12 de março de 2023

As ricas histórias paleontológicas do noroeste do Ceará

Professora Somalia apontando icnofósseis não identificados ainda
no Balneário Paraíso das Águas em Ipueiras (Foto: Arquivo LABOPALEO/UVA)

A 543,2 quilômetros de distância da capital cearense da Paleontologia, Santana do Cariri, em uma viagem de sete horas e meia de carro, chega-se a Sobral. Conhecido como antro do sucesso educacional do Estado, o município também guarda grande potencial na pesquisa sobre fósseis, estudados sistematicamente há duas décadas,

O noroeste do Ceará é uma mesorregião composta por 47 municípios, entre eles Sobral. É lá que está a Universidade Estadual Vale do Acaraú (UVA), a responsável pelos sítios fossilíferos do noroeste finalmente serem estudados e catalogados, inclusive com planos para a criação de geossítios inspirados no Cariri, por meio do Laboratório de Paleontologia (Labopaleo/UVA).

Tudo começou com a chegada da geóloga e paleontóloga Somália Viana à UVA em 2003. Informada de uma coleção de fósseis no Museu Diocesano Dom José (atualmente fechado para reformas), a professora decidiu organizar o acervo e designar os seus 23 alunos para os 24 locais com ocorrências fossilíferas da região.

Neles, os pesquisadores descobriram uma riqueza paleontológica capaz de contar outros capítulos da evolução da biodiversidade cearense. Enquanto o Cariri encanta com pterossauros, dinossauros, peixes e insetos, o noroeste traz as marcas de ondas e outras atividades microbianas do período Cambriano, as pistas dos primeiros seres vivos a rastejar pela terra e da fauna marinha impressa em cachoeiras do Siluriano e as ossadas dos mamíferos gigantescos do Quaternário.

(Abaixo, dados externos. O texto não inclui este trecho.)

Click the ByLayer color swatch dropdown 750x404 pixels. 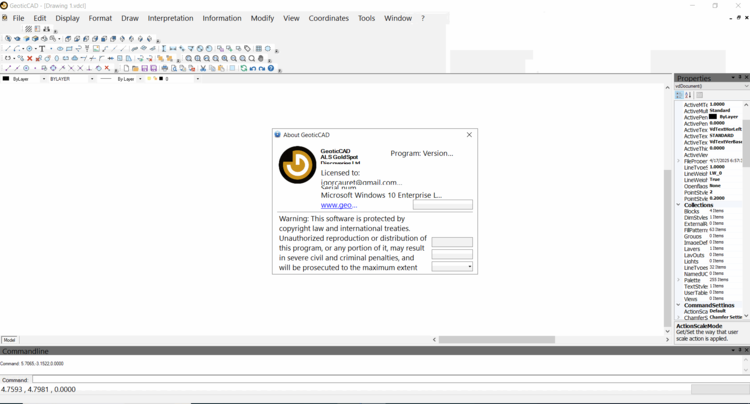44,79
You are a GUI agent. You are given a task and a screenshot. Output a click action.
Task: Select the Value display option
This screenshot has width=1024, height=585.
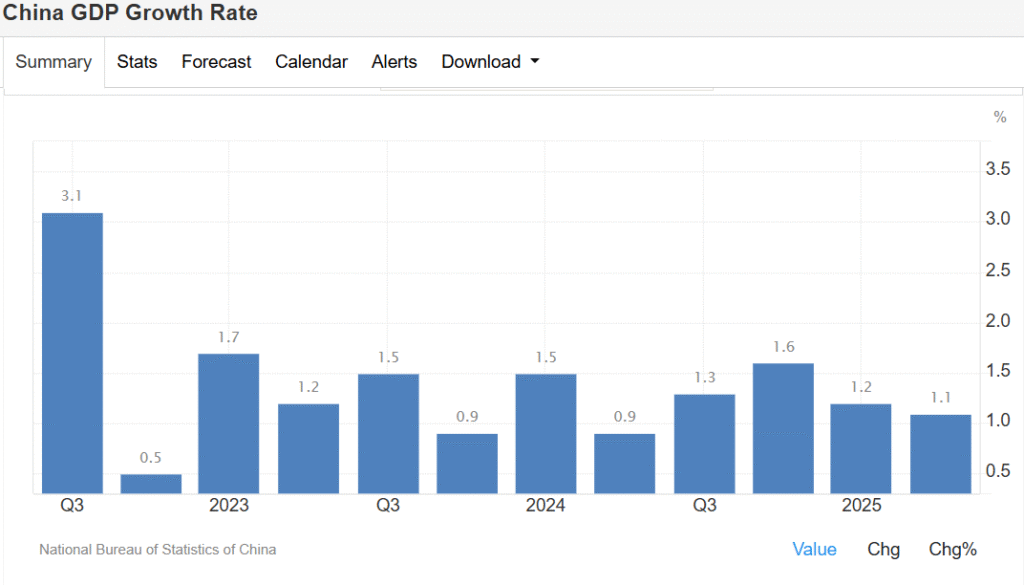(x=814, y=549)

Existem ainda raízes fósseis de apenas milhares de anos nas dunas que vão do Pecém a Bitupitá ao lado de representantes da mesma espécie vivos hoje.

“O aspecto desses fósseis é completamente diferente dos do Cariri”, conta Somália em entrevista ao O POVO+ durante a Reunião Anual Regional da Sociedade Brasileira de Paleontologia - Nordeste de 2022. O evento ocorreu entre os dias 8 e 10 de dezembro, nos quais o jornal marcou presença e pode conversar com vários paleontólogos.

Período Siluriano: os primeiros vermes e as anêmonas nas cachoeiras

A redescoberta dos fósseis do Noroeste ocorreu quando a professora chegou a Sobral e viu a coleção científica do Museu Dom José. Lá, o primeiro bispo da Diocese de Sobral José Tupinambá da Frota recebia peças curiosas doadas pela população.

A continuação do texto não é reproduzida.